= Work task =
Copy out and return the lines from the one holding "Click the recent-sort clock icon button" to the end of the listing below, both included, omitting the pictures.

= Given records =

——

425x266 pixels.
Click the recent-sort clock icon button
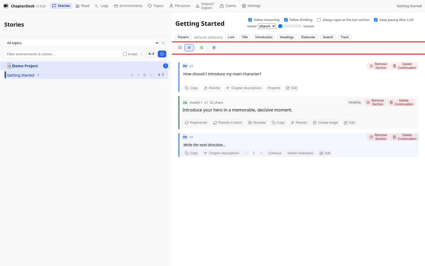[x=162, y=54]
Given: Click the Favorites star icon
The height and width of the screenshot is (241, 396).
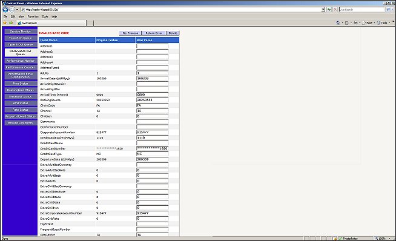Looking at the screenshot, I should (5, 23).
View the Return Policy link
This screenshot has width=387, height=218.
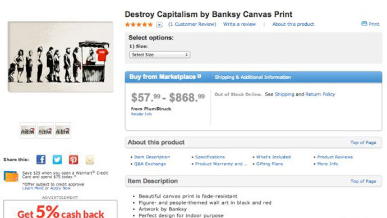(320, 94)
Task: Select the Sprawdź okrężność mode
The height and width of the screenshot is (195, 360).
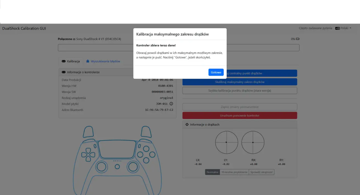Action: click(x=261, y=172)
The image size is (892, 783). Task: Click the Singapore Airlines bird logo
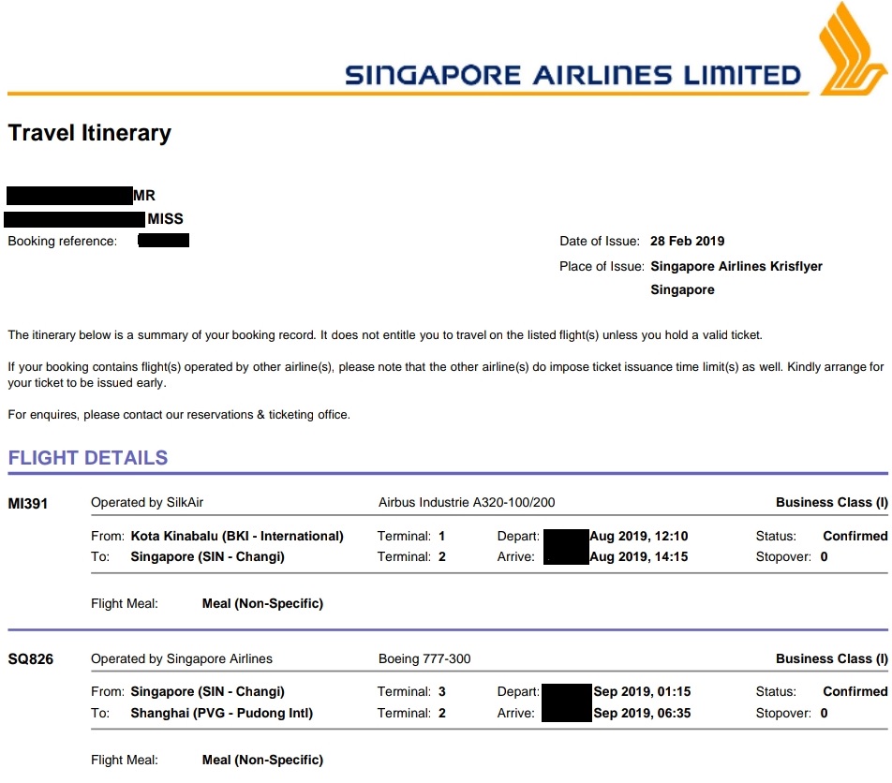(x=849, y=47)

——

= Exercise answer =
Click the recent-sort clock icon button
[x=162, y=54]
Given: Click the Favorites star icon
The height and width of the screenshot is (241, 396).
Looking at the screenshot, I should (5, 23).
View the Return Policy link
This screenshot has width=387, height=218.
(320, 94)
Task: Select the Sprawdź okrężność mode
The height and width of the screenshot is (195, 360).
Action: click(x=261, y=172)
The image size is (892, 783). Task: Click the Singapore Airlines bird logo
(x=849, y=47)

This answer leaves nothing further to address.